In this article, Richard Bradley outlines the changes in credit card processing charges across Europe, explains what these should mean for your business, and shares expertise on how best to ensure you don't pay over the odds or get fenced in.
Why are the changes taking place?
In anticipation of EU regulation to align charges for processing card payments in Europe, Visa and MasterCard are making changes to their transaction fees across all card types over the next 12-18 months. The important thing to bear in mind here is that the ruling only affects Visa & MasterCard and what they charge your merchant services provider (WorldPay, Lloyds Cardnet, Barclays Merchant Services etc). Visa's charging will also have the same tariff for chip & pin and a secure e-commerce transaction, which is good news if you trade on-line.
However, here's the main point. Your merchant services provider is not restricted under the EU ruling in what they decide to charge your business!
What are the changes?
Debit Cards - From 1st March 2015 Visa moved its charges for debit card payments from the fixed pence per transaction charge, to a charge which is mainly % based.
This is good news if your business is accepting debit card payments with a transaction value below £35, as it should mean a reduction in what you currently pay as a fixed pence per transaction charge. As an example a transaction at £10 which was previously charged at 19p, should reduce by over 40% to nearer 11p.
If the cost of your goods or services is above £35 it will result in an increase, with significantly increased costs the higher the transaction value. An example here would be a transaction value of £200 which was previously charged at 19p and will now be charged at over 50p, which is an increase of over 250%.
Visa have introduced a cap for higher transaction value payments, however the merchant services providers won't necessarily pass this on to you! You could therefore end up being charged over £8 for a Visa Debit Card transaction of £2000, where a cap would have reduced this to £1 for a secure chip & pin or e-commerce payment.
Key fact - Over 70% of card transactions in the UK are on debit card and this will only increase as the switch from cash to cards continues and contactless payments increase, so the pricing for debit card payments will become more important.
Credit Cards - These are currently charged as a % so you'll be used to paying anything from 1.1% to 2% on a transaction depending on the card type (business, premium, personal).
The great news here is that these charges will reduce over the next 12-18 months and as it's already a %, the savings should be reflected in all transactions no matter what the size (assuming your merchant card services provider passes a fair % of this reduction to you!).
MasterCard are reducing their charge to your merchant services provider gradually over the next 12 months and Visa are expected to reduce their charge in one go, in 2016.

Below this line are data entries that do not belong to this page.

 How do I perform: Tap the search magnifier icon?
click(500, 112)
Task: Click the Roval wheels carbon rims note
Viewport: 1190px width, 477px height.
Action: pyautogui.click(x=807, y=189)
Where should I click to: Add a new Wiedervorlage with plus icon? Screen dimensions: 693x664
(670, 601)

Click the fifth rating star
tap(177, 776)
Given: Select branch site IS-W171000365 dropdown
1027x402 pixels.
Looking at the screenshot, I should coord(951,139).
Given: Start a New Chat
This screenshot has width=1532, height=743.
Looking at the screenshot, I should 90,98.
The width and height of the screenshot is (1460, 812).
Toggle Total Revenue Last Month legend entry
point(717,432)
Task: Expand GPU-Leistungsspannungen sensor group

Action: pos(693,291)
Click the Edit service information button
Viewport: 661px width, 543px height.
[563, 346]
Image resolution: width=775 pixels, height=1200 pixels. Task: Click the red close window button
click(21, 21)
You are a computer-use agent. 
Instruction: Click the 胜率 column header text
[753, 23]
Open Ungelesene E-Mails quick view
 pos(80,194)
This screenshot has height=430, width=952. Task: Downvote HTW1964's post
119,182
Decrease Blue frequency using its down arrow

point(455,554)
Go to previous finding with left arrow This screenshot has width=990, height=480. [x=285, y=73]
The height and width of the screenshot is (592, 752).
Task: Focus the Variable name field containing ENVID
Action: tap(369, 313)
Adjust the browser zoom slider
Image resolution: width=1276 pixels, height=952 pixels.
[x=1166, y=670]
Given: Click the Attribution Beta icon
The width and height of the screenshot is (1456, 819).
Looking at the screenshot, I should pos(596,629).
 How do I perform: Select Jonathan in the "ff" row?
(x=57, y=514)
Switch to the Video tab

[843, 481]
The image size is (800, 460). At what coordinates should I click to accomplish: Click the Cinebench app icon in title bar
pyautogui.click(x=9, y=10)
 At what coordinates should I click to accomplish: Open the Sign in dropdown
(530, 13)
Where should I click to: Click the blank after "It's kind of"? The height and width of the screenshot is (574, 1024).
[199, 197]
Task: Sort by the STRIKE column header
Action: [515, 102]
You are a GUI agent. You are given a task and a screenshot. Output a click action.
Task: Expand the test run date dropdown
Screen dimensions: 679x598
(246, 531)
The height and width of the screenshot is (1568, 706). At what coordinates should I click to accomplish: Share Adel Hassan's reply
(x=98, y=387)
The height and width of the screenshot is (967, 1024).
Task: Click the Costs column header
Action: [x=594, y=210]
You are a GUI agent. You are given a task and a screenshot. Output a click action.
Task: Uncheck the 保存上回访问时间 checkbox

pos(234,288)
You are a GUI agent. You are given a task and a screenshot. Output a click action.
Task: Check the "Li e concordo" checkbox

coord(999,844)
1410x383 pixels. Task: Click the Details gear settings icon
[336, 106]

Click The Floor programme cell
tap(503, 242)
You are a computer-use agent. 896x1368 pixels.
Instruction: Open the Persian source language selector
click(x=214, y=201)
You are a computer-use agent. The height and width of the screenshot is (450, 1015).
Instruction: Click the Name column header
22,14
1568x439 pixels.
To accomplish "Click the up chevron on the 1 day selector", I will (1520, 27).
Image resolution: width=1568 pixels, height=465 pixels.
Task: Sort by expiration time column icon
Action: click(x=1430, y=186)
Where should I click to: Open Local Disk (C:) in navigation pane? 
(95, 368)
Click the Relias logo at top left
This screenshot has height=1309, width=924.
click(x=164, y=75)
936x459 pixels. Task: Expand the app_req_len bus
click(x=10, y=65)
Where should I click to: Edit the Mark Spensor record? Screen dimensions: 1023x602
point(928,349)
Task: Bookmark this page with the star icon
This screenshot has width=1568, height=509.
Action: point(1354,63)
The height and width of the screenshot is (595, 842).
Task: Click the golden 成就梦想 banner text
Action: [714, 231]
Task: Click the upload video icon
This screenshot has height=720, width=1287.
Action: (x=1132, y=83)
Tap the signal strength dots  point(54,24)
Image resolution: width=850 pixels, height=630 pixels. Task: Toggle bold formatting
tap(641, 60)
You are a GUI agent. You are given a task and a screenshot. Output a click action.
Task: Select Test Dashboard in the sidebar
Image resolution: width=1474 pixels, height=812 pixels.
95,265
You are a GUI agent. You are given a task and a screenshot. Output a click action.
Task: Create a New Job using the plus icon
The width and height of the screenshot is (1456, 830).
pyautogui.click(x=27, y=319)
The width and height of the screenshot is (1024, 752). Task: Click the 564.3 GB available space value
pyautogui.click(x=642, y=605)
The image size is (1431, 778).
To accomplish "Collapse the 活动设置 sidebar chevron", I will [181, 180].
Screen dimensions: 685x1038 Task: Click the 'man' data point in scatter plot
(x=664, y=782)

The great result for you should be that your credit card transaction charges should have reduced by 20-30% by the end of 2016.
So, what should you be doing?
Be alert and know what you're paying - Now is the time to read carefully any correspondence you receive from your merchant services provider. In particular, check your merchant services statement from April onwards to see what impact the Visa Debit Card pricing has made to your charges.
"Marry in haste, repent at leisure" - Contracts can be for up to 5 years and although you can move your card processing the cost of cancelling is very likely to be prohibitive. So, before signing any new contracts or signing with a new merchant services provider, whether directly or through a sales agent - ensure you find out what their policy is re capping large debit card transactions and whether they will pass on the credit card reductions due in the next 12-18 months? Alternatively, find an advisor who is prepared to take the time to really understand your requirements and can secure tailored flexible solutions e.g. perhaps by selecting hardware that is "unlocked" or provider agnostic, keeping your options open to switch later if needs be.
Seek independent expert advice - Be careful not to use a broker or sales organisation which is potentially conflicted. Now is the time not to be sold headline rates and the service element really matters, more than ever before. A good specialist should ensure that debit card caps are provided, that lower rates are applied for low transaction amounts, and that you secure the reductions in credit card pricing when these happen. They will know in advance and rather than just alerting you and they should use their muscle to ensure you benefit to the max when rates are changing.
Finally, stay in touch with technology - It's moving ever faster in this area. Make sure your specialist keeps your business up to date with the latest payment terminals, mobile solutions and payment gateways for on-line business.